Les préoccupations environnementales et les attentes concernant la continuité de la fourniture d’électricité contribuent au déploiement de cette technologie. Les nombreux blackouts, notamment aux États-Unis ou en Italie, rappellent le besoin de moderniser des réseaux électriques très vieillissants.
Actuellement, malgré l’engouement des pouvoirs publics et des industriels, les implantations restent locales et parfois expérimentales. Le développement est progressif et l’adaptation des infrastructures prend du temps. En définitive, le développement des smart grids relève davantage d’une évolution dans l’optimisation des réseaux que d’une révolution technologique.
À court et moyen termes, les réseaux intelligents seront essentiellement déployés dans les pays développés car la modernisation du réseau nécessite d’importants investissements .
Les États-Unis ont été précurseurs dans le développement des smart grids. De grands investissements sont en effet consentis afin de moderniser un réseau électrique défaillant et souvent obsolète.
En Europe, le niveau des avancées varie selon les pays. Les pays dont les réseaux sont fragiles et dont la production est largement émettrice de CO2 sont les plus volontaires (comme l’Italie et l’Espagne), tout comme ceux qui ont des préoccupations écologiques anciennes comme la Suède.
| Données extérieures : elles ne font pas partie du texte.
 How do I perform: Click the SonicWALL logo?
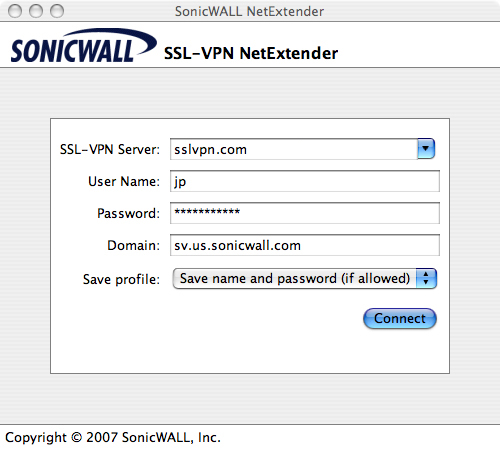pos(83,46)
Se voulant pionnière en Europe, l’Italie a installé depuis 2001 près de 30 millions de compteurs intelligents dans plusieurs régions. À l’origine, ce pays souhaitait surtout moderniser ses réseaux pour éviter les pannes récurrentes. De fait, il a vu les pics de consommation diminuer de 5% dans les régions concernées, tandis que les coûts annuels de gestion des réseaux de distribution baissaient de 5%(5). L’évolution progressive vers les smart grids a amélioré l’efficacité énergétique en Italie.
La France dont le réseau est plutôt de bonne qualité et dont le parc de production est peu émetteur de CO2 affiche des objectifs plus lents.
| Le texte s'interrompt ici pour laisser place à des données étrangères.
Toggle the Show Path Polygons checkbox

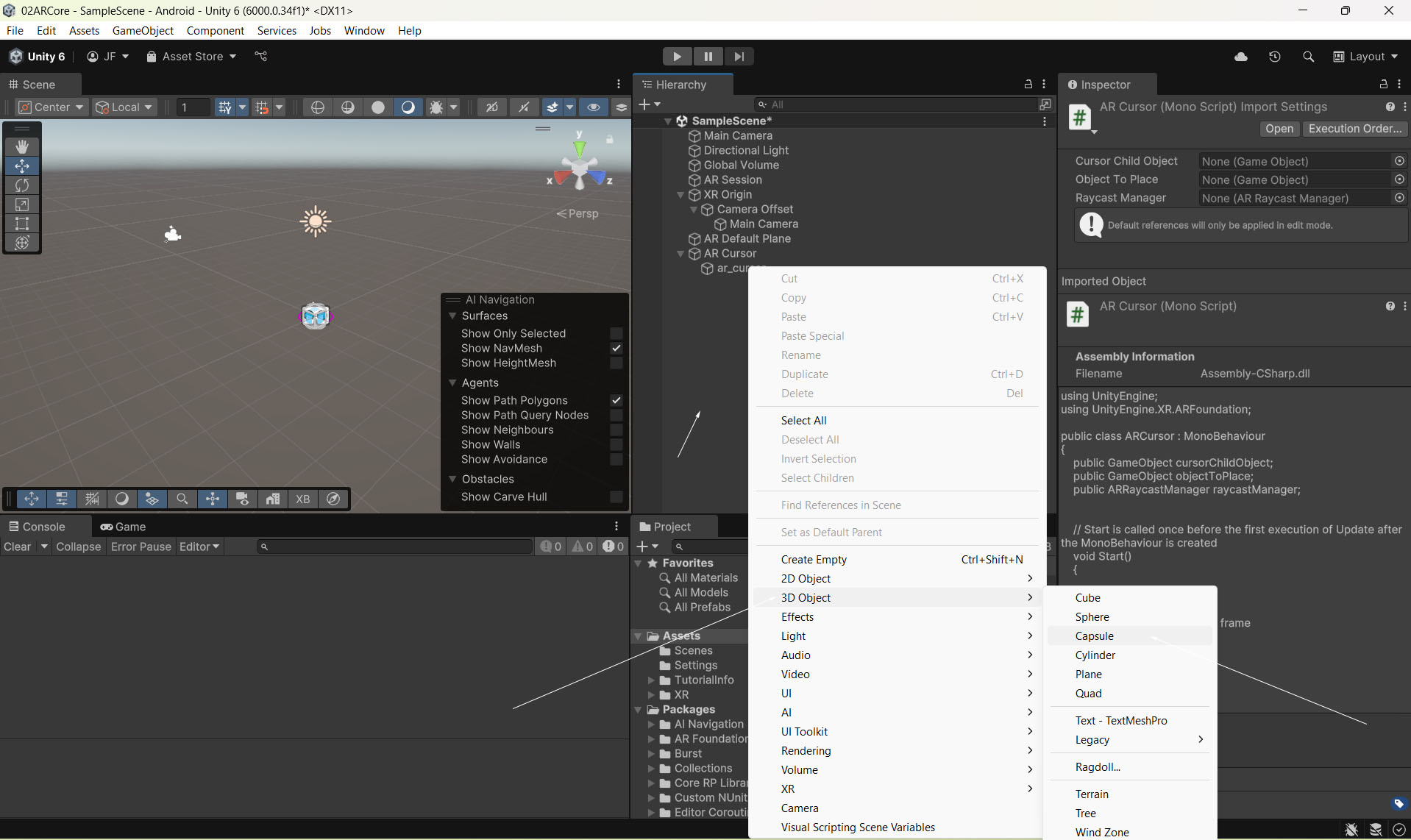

Les investissements entrepris et les avancées réalisées concernent principalement l’installation de compteurs intelligents à ce jour. On estime à 80% le nombre de foyers équipés de compteurs intelligents en Europe. Il s’agit d’une condition indispensable mais non suffisante pour avoir des réseaux intelligents réellement efficaces. L’effort devra être conduit en parallèle sur les autres composants du réseau, notamment son système d’information.
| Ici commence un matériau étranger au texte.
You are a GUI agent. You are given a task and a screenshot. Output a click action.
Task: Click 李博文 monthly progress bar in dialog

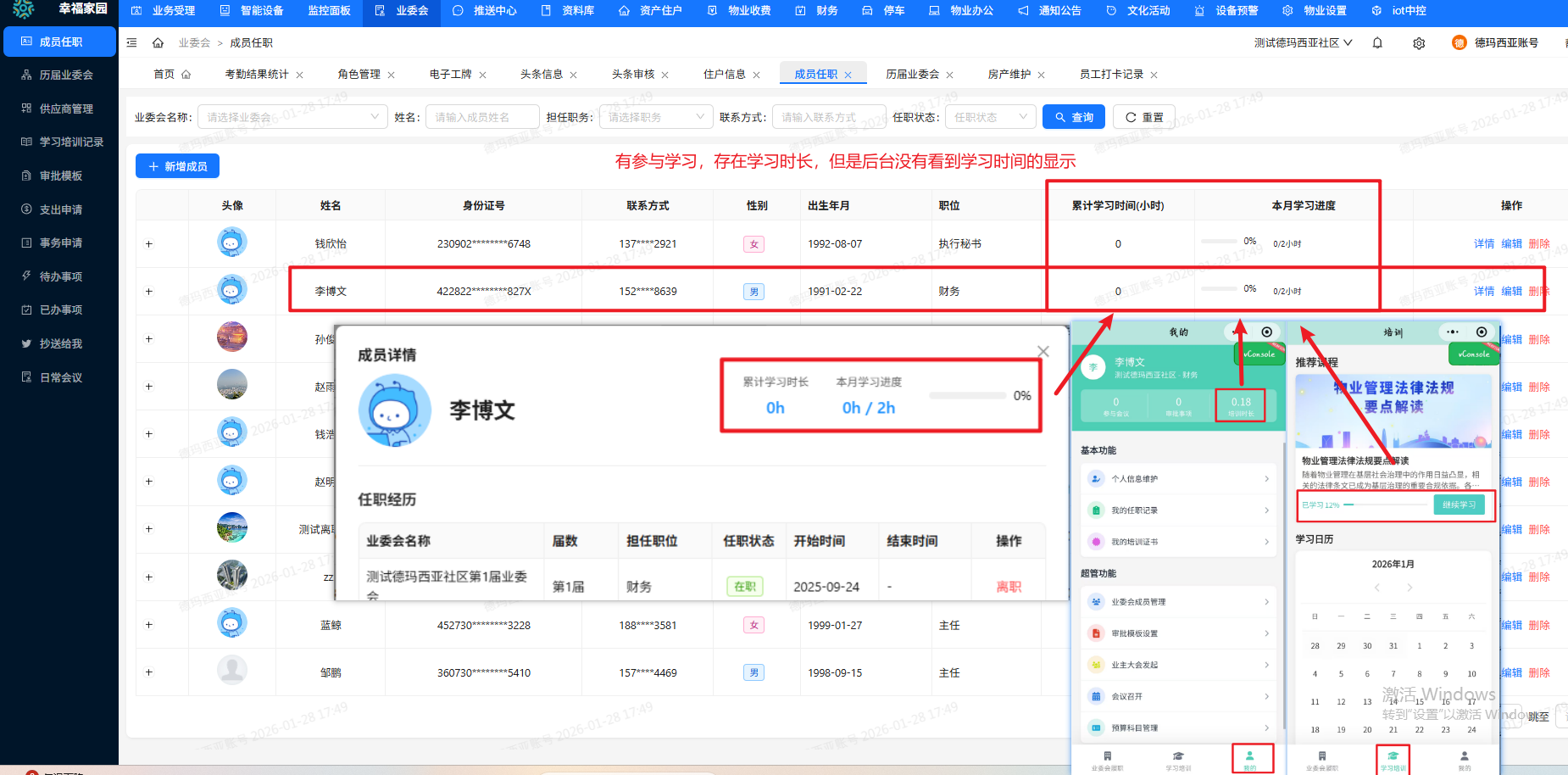pos(966,396)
À long terme, le développement des smart grids devrait s’étendre à l’ensemble des réseaux interconnectés. Toutefois, l’implantation des réseaux intelligents dépend de l’efficacité des dispositifs techniques et de l’implication des parties prenantes.
Parmi elles, les consommateurs auront un rôle clé. En effet, l’équilibre du système électrique sera davantage géré par l’utilisateur final. Une sensibilisation du public sur les enjeux du système sera alors nécessaire pour en comprendre l’utilité. Cela exigera aussi un accès aisé aux informations via des interfaces multiples et simples (smartphones, ordinateurs, etc.).